ACTIVITY ▸ Restrict the output to the lines below starting at the one that contains "Task: Collapse the Passwords tree node" and ending at the one that contains "Screen dimensions: 2228x744", and restate them word for word, both ends included.

DATA TO EXAMINE ▸
========
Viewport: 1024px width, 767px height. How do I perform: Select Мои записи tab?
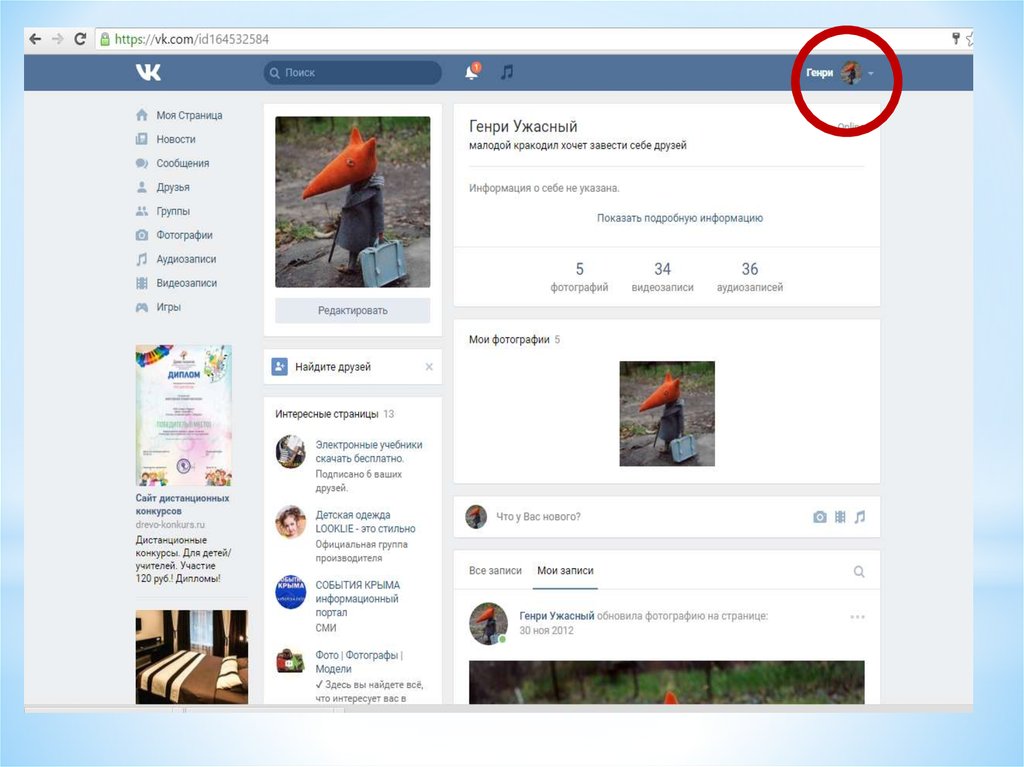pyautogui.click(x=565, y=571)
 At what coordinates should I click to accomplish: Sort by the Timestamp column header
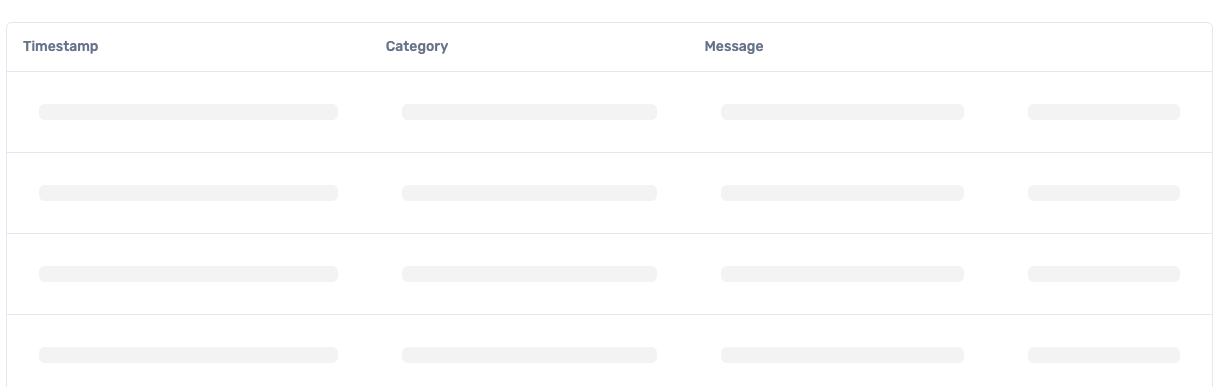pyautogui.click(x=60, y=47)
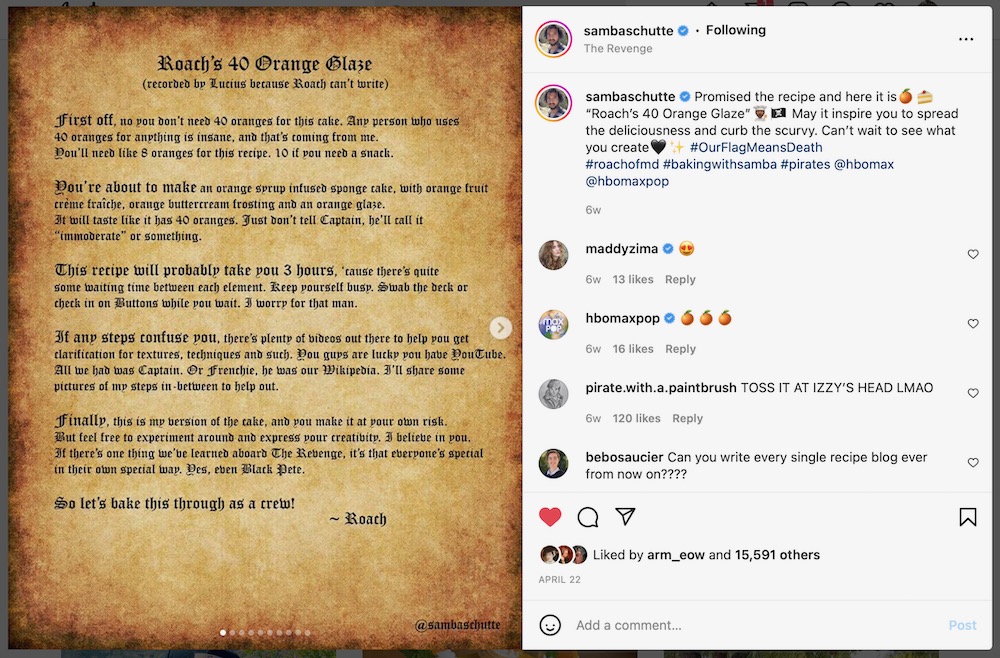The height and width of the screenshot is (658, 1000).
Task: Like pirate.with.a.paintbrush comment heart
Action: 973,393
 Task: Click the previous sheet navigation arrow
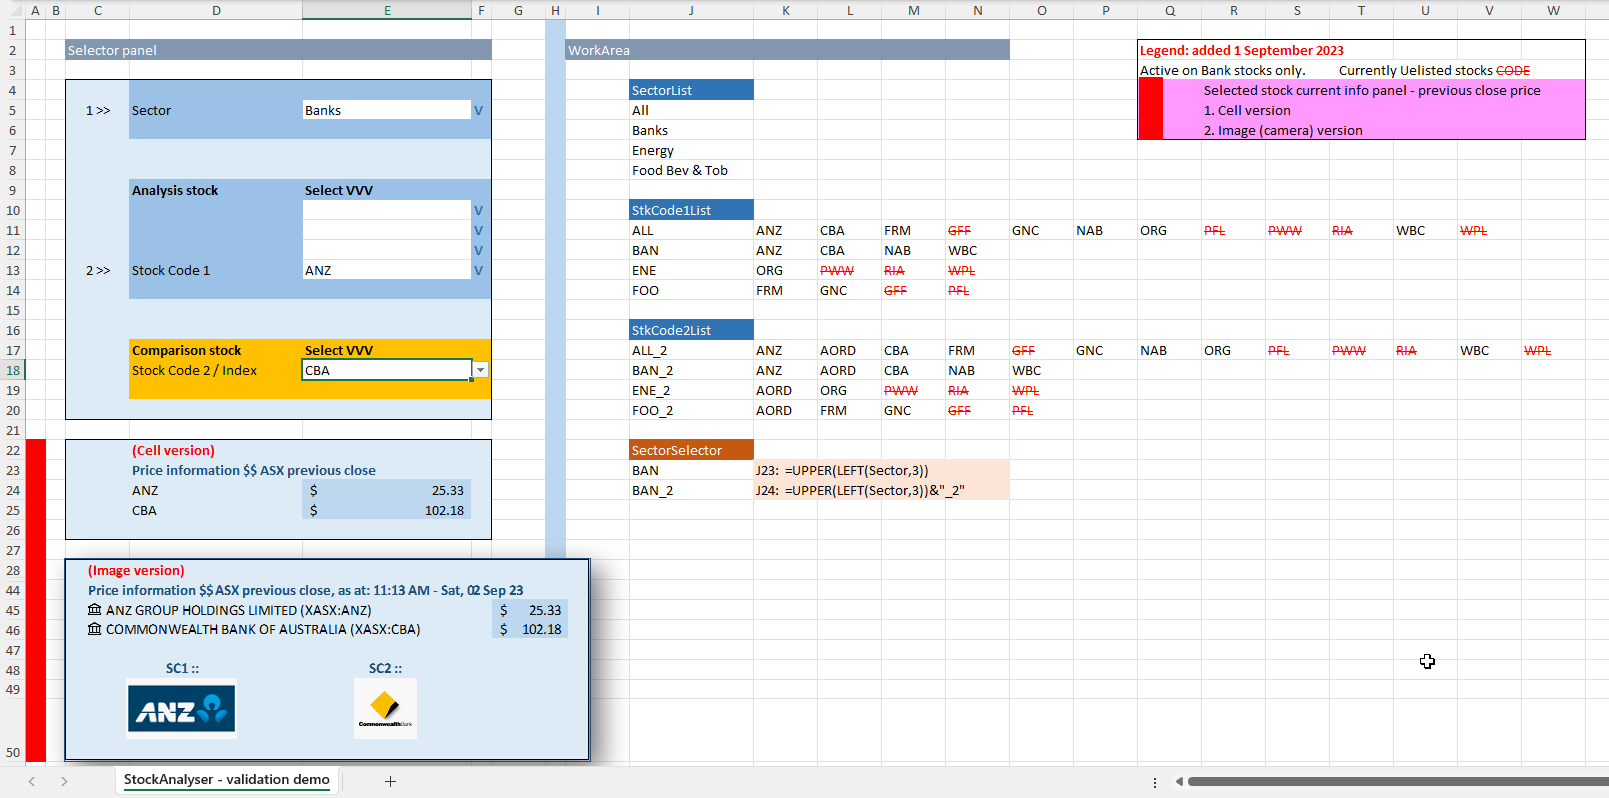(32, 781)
========
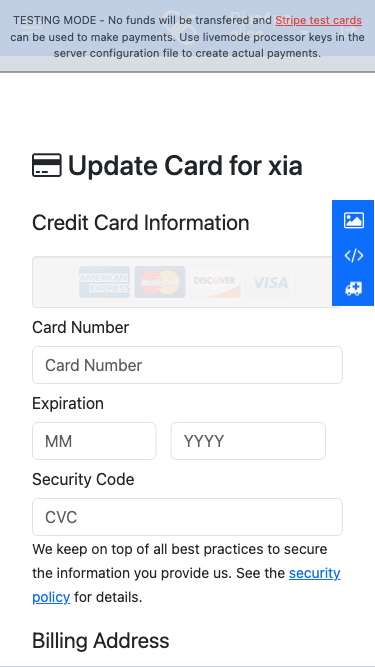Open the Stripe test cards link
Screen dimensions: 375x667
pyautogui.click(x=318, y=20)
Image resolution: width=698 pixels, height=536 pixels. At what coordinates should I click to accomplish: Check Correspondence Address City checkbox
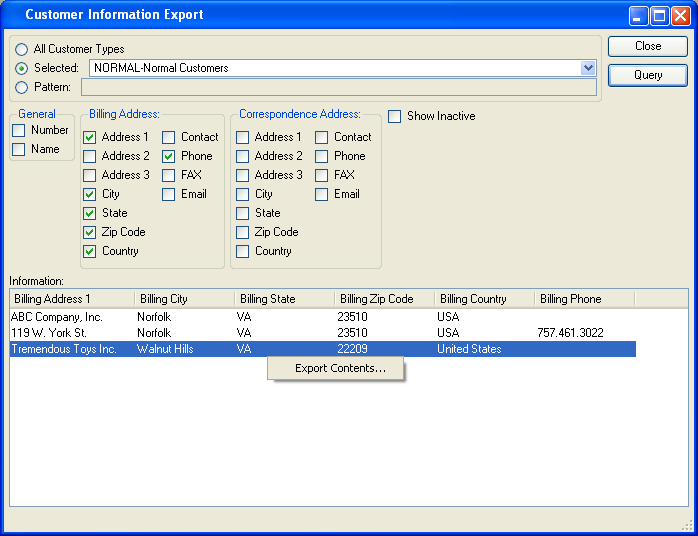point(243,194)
========
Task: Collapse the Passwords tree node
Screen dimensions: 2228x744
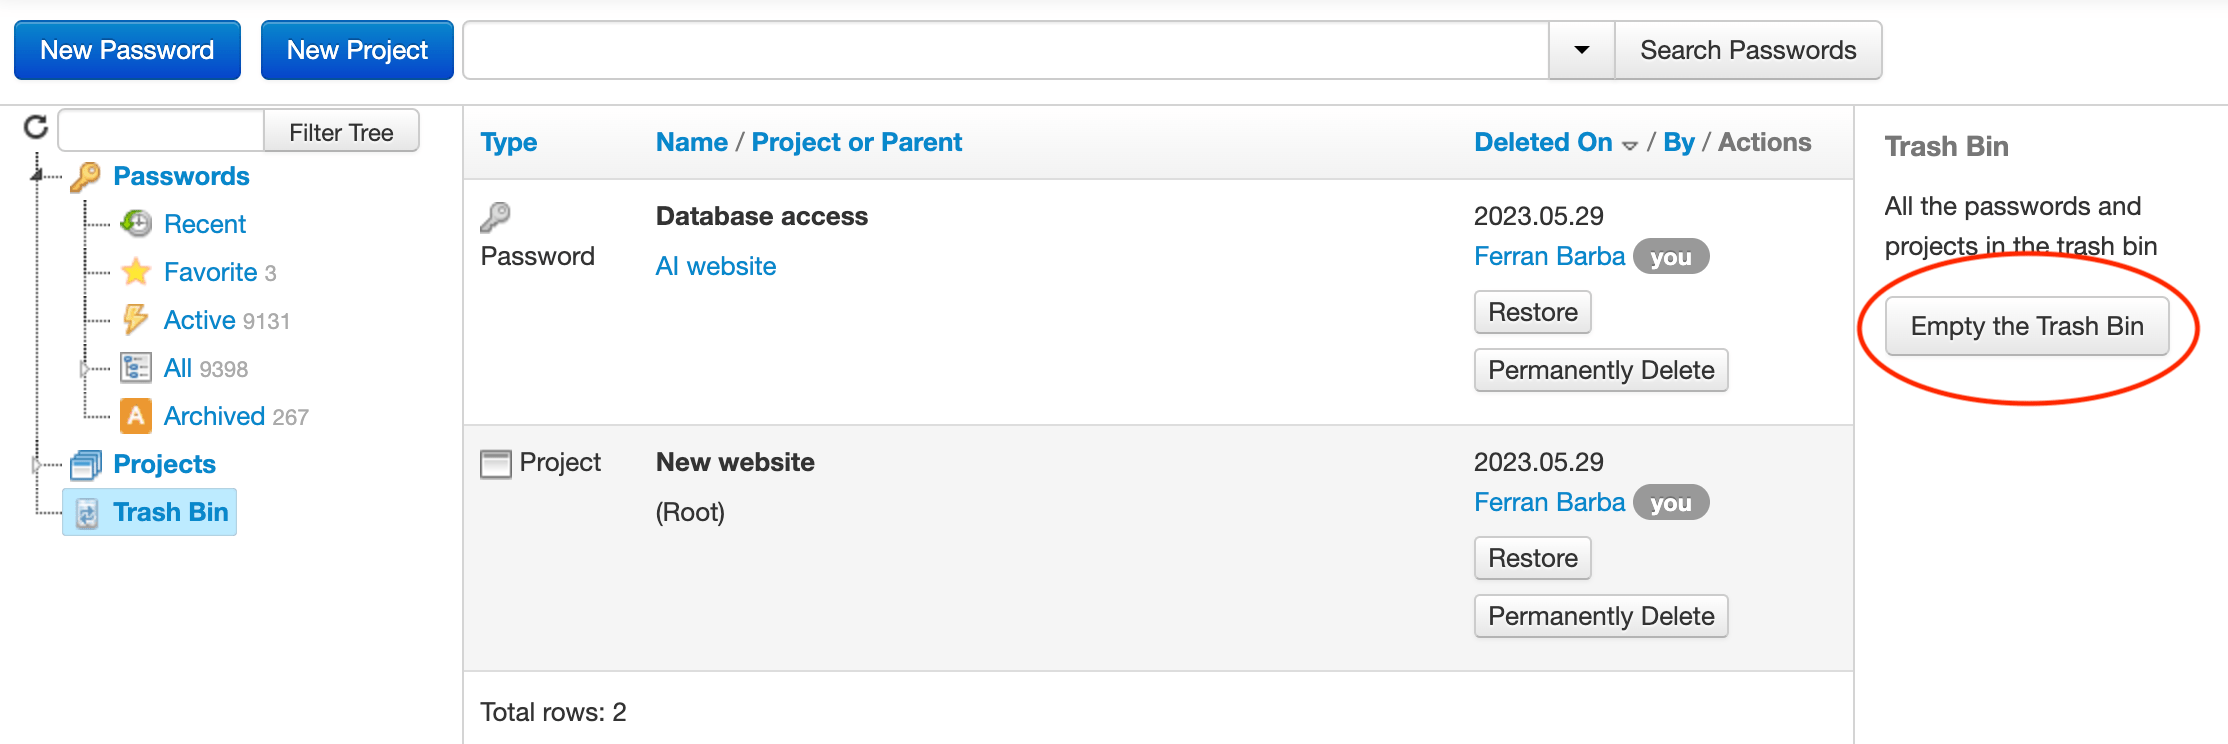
========
RESULT OF THIS EXERCISE ▸
Task: Collapse the Passwords tree node
Screen dimensions: 2228x744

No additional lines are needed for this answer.